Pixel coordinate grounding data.
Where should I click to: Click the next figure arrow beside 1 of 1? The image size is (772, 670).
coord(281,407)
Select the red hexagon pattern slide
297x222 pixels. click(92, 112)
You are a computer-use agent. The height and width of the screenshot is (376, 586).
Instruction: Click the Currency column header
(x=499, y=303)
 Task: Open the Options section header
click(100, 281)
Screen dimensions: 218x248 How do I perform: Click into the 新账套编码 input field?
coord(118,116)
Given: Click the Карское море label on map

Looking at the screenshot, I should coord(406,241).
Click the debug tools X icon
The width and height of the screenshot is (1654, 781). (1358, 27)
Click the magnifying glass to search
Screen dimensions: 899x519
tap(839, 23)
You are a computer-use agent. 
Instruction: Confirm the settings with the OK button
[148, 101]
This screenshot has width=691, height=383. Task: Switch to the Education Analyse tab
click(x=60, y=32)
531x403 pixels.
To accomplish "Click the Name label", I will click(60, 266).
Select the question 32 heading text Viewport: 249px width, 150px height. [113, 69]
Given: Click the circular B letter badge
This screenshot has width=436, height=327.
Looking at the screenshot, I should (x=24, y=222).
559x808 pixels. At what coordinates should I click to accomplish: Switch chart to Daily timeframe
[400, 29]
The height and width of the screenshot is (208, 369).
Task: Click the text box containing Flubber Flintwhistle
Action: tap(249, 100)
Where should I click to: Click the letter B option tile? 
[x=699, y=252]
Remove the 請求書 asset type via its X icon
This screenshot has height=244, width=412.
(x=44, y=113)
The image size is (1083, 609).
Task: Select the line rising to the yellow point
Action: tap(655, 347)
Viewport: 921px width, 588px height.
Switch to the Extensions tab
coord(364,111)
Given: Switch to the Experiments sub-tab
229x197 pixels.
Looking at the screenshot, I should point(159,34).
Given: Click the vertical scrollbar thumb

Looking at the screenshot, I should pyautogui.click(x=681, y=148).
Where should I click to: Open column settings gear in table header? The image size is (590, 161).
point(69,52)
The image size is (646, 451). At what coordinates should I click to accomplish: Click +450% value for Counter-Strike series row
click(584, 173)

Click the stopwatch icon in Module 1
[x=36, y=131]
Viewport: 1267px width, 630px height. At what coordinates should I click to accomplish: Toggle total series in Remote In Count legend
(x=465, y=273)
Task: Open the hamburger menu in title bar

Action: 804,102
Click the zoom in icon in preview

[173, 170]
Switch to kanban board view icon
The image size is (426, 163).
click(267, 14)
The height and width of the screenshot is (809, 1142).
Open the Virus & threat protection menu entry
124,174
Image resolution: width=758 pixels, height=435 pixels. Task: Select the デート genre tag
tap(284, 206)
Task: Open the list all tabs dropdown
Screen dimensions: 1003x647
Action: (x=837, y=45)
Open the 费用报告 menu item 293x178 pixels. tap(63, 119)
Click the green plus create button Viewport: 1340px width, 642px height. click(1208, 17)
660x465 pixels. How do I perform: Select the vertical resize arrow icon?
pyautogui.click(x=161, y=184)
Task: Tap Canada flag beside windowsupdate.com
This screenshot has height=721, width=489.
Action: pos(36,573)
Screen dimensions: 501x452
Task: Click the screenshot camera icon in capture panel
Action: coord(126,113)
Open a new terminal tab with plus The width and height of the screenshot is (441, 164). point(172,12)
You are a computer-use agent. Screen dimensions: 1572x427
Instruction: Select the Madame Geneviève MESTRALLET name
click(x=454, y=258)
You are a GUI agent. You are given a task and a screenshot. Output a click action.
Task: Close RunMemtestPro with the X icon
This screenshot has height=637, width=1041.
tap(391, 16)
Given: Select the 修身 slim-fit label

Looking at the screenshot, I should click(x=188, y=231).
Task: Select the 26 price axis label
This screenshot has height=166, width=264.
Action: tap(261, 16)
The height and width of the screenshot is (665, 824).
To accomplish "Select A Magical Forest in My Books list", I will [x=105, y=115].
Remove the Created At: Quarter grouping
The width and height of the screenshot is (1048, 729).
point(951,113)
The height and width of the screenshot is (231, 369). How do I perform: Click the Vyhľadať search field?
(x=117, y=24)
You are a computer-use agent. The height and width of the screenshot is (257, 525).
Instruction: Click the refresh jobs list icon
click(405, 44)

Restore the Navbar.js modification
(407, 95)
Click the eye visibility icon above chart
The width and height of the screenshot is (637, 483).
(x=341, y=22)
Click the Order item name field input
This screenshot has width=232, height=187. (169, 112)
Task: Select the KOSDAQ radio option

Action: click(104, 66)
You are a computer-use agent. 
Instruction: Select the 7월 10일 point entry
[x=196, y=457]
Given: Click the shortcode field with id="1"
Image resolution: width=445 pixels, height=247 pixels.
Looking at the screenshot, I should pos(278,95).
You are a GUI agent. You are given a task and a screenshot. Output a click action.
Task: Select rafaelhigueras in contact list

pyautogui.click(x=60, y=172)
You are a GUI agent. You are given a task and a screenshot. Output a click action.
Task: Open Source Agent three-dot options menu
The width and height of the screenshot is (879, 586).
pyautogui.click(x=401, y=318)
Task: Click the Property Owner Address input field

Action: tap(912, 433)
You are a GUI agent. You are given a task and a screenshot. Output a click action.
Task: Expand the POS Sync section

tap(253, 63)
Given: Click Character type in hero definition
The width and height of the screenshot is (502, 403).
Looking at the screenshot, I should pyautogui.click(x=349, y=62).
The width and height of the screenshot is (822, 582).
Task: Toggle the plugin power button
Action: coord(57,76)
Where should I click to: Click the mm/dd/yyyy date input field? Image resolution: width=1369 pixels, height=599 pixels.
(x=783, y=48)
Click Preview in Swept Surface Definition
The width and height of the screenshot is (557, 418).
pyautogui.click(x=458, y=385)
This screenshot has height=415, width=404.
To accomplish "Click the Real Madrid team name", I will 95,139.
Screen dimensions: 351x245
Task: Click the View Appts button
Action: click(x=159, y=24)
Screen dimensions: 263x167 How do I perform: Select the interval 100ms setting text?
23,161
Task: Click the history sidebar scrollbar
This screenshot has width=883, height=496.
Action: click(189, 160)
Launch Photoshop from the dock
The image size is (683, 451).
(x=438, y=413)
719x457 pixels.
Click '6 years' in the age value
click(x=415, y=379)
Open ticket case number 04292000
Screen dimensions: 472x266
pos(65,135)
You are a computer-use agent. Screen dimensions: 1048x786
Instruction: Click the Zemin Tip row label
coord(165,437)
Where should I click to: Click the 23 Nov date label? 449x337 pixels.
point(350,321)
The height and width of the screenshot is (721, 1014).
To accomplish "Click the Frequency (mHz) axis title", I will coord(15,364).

WHAT TO WORK ON. Find every line above that contains the word "computer", and return each one.

TASK RESULT.
You are a computer-use agent. The height and width of the screenshot is (376, 586).
You are a computer-use agent. 
You are a computer-use agent. Screen dimensions: 1572x427
You are a computer-use agent. The height and width of the screenshot is (257, 525).
You are a computer-use agent. 
You are a computer-use agent. Screen dimensions: 1048x786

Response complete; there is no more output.